» **Task goal**:
Please return the full listing below without altering anything.

***** Provided records *****

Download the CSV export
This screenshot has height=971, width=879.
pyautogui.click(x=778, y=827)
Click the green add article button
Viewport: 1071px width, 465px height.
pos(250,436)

*****

» **Answer box**:
Download the CSV export
This screenshot has height=971, width=879.
pyautogui.click(x=778, y=827)
Click the green add article button
Viewport: 1071px width, 465px height.
pos(250,436)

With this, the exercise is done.